Bonus Mobili 2020   (foto di Lex Photography da Pexels)

| redazione designbest

I

bonus mobili ed elettrodomestici, la detrazione Irpef sull’acquisto di mobili ed elettrodomestici per un immobile in ristrutturazione, è stato prorogato per tutto il 2020 con la Legge di bilancio 2020 (L. 160/2019). Ecco aggiornamenti e novità:

 

  1. Il Bonus Mobili consiste in una detrazione Irpef del 50% sulle spese sostenute per l'acquisto di mobili e grandi elettrodomestici, entro un massimo di spesa di 10 mila euro. L'agevolazione è valida per gli acquisti effettuati entro il 31.12.2020 su immobili oggetto di ristrutturazione a partire dal 1° gennaio 2019.
  2. Come per gli anni precedenti, il Bonus Mobili è legato al Bonus Ristrutturazione, quindi viene concesso solo a chi ha eseguito i lavori di ristrutturazione edile rientranti nel bonus ristrutturazione.
  3. Rientrano nella detrazione anche gli elettrodomestici di classe energetica non inferiore alla A+, classe A per i forni. Dal 2018 è però necessario comunicare all’Enea gli acquisti di alcuni elettrodomestici. Sono invece esenti dalla detrazione pavimenti, porte e finestre.
  4. Per usufruire del Bonus Mobili per gli acquisti che si effettuano nel 2020, la ristrutturazione deve essere iniziata non prima del 1 gennaio 2019. I mobili acquistati devono essere nuovi, ma si possono detrarre anche mobili destinati a un ambiente diverso da quello ristrutturato (per esempio si può ristrutturare il salone e detrarre gli elettrodomestici della cucina).
  5. Attenzione anche alla data di inizio lavori: la ristrutturazione deve sempre precedere la data dell’acquisto di elettrodomestici o arredi. Non è obbligatorio, invece, che le spese di ristrutturazione siano sostenute prima di quelle dell’arredo dell’immobile, purché si possa dimostrare la data di avvio dei lavori (attraverso le eventuali abilitazioni amministrative, la comunicazione preventiva dell’Asl o semplicemente con una dichiarazione sostitutiva di atto di notorietà).
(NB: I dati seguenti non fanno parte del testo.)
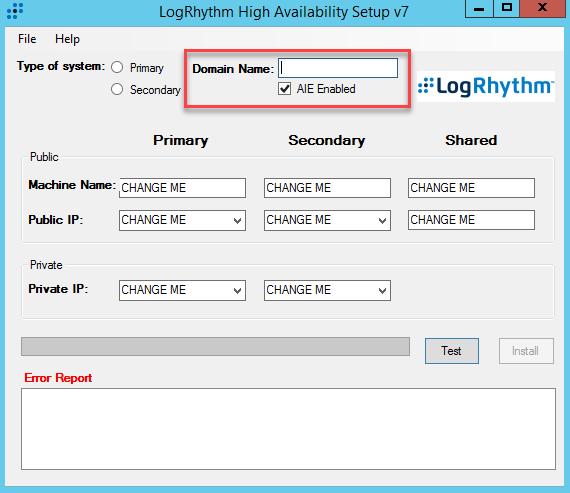Uncheck the AIE Enabled checkbox
Viewport: 570px width, 493px height.
click(x=285, y=89)
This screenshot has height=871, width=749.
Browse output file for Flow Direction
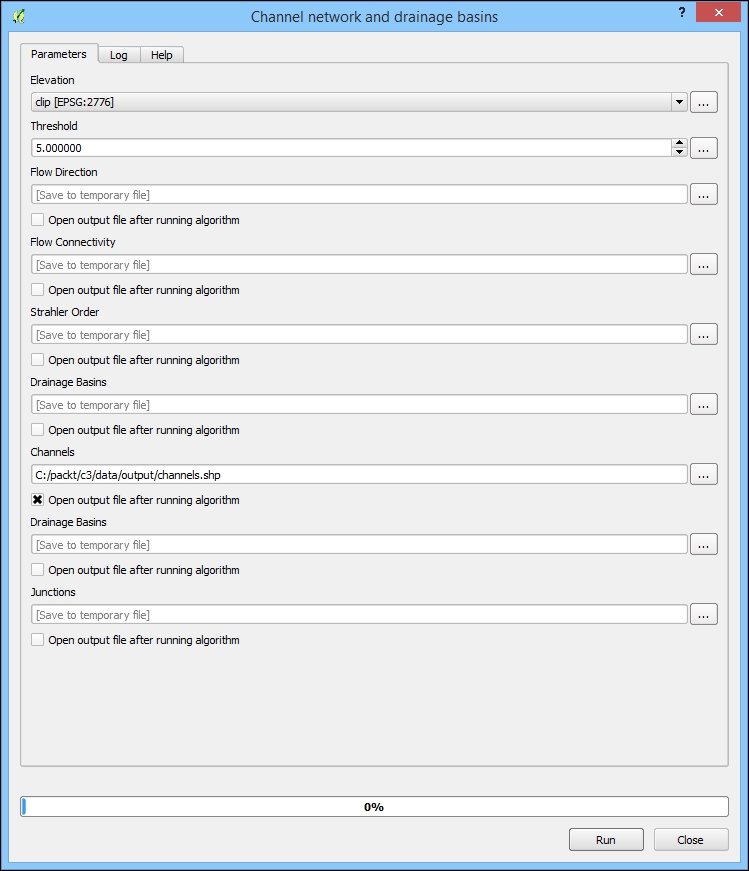704,194
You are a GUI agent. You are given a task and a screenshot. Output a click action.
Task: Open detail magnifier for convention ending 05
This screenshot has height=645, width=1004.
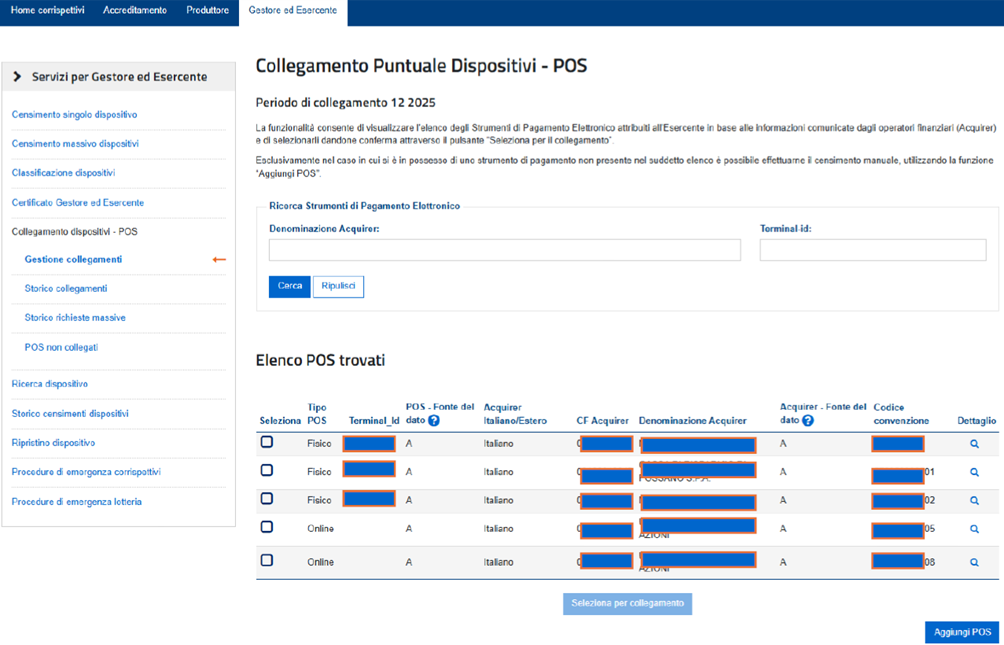click(x=974, y=529)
Fa eccezione la provincia di Bolzano, che richiede di inviare la comunicazione preventiva all’Ispettorato del Lavoro.
  6. Tutti i pagamenti per l’acquisto di mobili ed elettrodomestici che si vogliono detrarre devono essere tracciabili, ossia eseguiti con bonifico, bancomat, carta di credito e finanziamento a rate. Non sono accettati pagamenti con assegni bancari o contanti. Attenzione ai casi di finanziamento rateizzato: questa modalità di pagamento è ammessa solo nel caso in cui la società che eroga il finanziamento paghi il corrispettivo con le stesse modalità indicate. In ogni caso il contribuente dovrà essere in possesso di una copia della ricevuta del pagamento.
  7. Tutte le spese sostenute vanno espressamente indicate nella dichiarazione dei redditi (modello 730 o Redditi persone fisiche), divise in dieci rate di pari importo, per i successivi 10 anni.